Chillies are the hot fruits of a range of capsicum species that originally came from Vietnam. In the past 500 years they have been traded across the warm areas of the globe, and today chillies are an integral ingredient in many different cuisines around the world.
It’s unexpected and different unless you’re familiar with fruit carts in South-East Asia, but chili powder sprinkled on fruit makes for a pleasantly sweet-spicy combination. Use chili powder — made only from dried, powdered chilis — and not the spice mix used for bean or meat chili, which can contain cumin, garlic and other spices. Chili powder on fruits increases flavor without adding sugar calories, and it can promote healthy weight loss.
There are only four species of capsicum from which all of the modern chilli cultivars have been developed. The deciding factor when choosing a cultivar to grow is the intensity of heat that is produced when they are used in cooking, and it is for this reason that a heat scale from 1 to 10 has been developed to illustrate this to consumers. At the low end of the scale Capsicum annum ‘Anaheim’ or ‘Vietnam’ has a rating of 1 and at the hot end of the scale with a rating of 10 from Thailand is Capsicum chinense ‘Habanero’ also known as Scotch Bonnet or Bahama Mama. Besides the hotness, chillies also impart a unique flavour to food.
Chilli thrive in alkaline soils, with the exception of Capsicum chinense ‘Rocotillo’, which has a rating of 8 and likes acidic soil, but chillies are generally very adaptable to a variety of soil types.
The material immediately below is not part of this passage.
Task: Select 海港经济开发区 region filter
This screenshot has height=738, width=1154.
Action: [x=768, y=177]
They are also ideal for growing in containers.
Chilli are grown in full sun, but in Adelaide the climate is very harsh, and the sun can be fierce. Growing them under trees, in the shade house and even in a glasshouse has proved to be successful. Chillies are shallow-rooted plants and when they are grown in a container their roots will remain warmer in winter than if they were grown in the ground. There are likely to be more failures through dieback and death of the plants in the ground than in pots, which have the other advantage of being able to be easily moved to another location if they are not happy in the one where they are growing. A 20 cm pot is adequate for growing most chilli plants. They are very hardy and even have the ability to recover from leaf drop as a result of drying out. They can be pruned back in winter and will re-shoot with fresh new growth. For economical use of space, it is possible to grow three different varieties in one larger 30 cm pot. Containers with a water-well in the bottom will only need to be watered about once a month.
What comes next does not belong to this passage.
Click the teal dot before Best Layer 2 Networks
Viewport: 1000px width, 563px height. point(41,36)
The process of harvesting chilli fruits encourages the plant to set more flowers and produce more fruit, so for this reason it is good to keep the fruit picked to give a maximum harvest from the plants. The fruits do not ripen after they have been picked and need to picked when they are fully ripe. The green fruit has a different flavour to the red ones. Not all chillies are red when they are ripe, some are green, and others are yellow, orange and purple.
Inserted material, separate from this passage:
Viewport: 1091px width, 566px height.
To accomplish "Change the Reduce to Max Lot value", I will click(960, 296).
When chillies are harvested, the chilli juice can be highly irritating to the skin and especially to the eyes, so care needs to be taken. Wearing latex gloves when picking them will prevent the juice from getting on the skin. The antidote for the burning sensation that chilli juice on the skin gives is to rub olive oil or yoghurt onto the affected area. Water will have no effect. It is the seed and the soft tissue that surrounds the seed that causes the burning sensation, so in most cooking styles the seed and the pith is removed, but hardened chilli eaters would not bother.